Locate the line that contains "Open the Time unit Minutes dropdown" in the entries below, then repeat it and every following line through the line that contains "Given: Open the Copilot assistant icon", exactly, and no others.

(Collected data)
....

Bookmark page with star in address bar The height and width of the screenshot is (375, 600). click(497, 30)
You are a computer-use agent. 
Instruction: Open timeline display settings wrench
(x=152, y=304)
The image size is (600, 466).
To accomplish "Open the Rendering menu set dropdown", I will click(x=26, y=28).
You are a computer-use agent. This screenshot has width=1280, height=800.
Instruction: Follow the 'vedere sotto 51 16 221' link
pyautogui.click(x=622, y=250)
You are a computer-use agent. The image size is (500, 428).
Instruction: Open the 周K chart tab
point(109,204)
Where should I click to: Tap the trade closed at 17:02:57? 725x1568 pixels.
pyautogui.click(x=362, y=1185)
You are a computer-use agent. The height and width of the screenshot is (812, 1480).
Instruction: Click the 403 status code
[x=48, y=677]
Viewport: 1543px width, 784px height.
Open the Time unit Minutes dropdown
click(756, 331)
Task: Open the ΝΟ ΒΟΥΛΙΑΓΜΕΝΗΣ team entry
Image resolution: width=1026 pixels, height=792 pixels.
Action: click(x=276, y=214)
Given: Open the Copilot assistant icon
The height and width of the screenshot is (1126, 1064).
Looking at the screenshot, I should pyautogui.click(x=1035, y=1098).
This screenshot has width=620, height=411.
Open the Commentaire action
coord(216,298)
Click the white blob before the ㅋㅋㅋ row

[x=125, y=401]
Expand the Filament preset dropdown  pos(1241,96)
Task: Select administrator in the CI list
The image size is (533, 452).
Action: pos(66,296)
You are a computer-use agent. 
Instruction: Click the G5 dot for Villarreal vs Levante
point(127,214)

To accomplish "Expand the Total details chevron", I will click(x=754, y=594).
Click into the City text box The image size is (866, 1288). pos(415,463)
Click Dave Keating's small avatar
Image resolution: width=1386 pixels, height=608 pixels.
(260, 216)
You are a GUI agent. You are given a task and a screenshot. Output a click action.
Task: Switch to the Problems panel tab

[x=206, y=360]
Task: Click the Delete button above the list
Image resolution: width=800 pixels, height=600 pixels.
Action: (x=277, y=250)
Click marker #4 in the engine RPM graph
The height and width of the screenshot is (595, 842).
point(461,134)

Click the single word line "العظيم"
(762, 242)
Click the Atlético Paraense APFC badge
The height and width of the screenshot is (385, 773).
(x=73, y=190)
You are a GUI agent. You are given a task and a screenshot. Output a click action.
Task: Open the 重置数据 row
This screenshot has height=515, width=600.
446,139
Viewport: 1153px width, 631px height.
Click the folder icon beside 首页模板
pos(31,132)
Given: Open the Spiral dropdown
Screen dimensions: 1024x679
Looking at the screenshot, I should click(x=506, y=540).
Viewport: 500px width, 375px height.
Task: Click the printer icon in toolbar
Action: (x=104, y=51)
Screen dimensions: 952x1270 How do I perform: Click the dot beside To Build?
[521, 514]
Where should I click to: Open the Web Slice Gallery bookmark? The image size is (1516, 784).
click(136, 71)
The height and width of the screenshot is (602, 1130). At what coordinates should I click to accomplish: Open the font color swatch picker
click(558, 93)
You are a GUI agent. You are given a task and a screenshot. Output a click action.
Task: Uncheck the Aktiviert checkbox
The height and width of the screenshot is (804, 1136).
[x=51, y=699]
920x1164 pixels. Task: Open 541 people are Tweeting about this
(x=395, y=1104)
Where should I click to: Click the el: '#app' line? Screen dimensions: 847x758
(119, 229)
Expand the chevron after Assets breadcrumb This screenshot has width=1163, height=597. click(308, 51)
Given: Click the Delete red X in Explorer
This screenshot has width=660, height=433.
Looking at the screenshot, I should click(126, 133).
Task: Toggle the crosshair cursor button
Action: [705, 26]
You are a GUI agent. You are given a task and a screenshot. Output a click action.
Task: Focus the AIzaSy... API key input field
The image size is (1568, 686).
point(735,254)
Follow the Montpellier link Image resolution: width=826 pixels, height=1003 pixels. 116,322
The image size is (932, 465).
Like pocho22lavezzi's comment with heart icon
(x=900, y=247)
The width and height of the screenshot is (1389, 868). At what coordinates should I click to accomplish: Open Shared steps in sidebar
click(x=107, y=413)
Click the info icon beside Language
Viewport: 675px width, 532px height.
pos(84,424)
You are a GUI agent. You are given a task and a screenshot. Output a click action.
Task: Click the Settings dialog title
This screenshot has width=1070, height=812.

....

**ANSWER TO THE EXERCISE**
Open the Time unit Minutes dropdown
click(756, 331)
Task: Open the ΝΟ ΒΟΥΛΙΑΓΜΕΝΗΣ team entry
Image resolution: width=1026 pixels, height=792 pixels.
Action: click(x=276, y=214)
Given: Open the Copilot assistant icon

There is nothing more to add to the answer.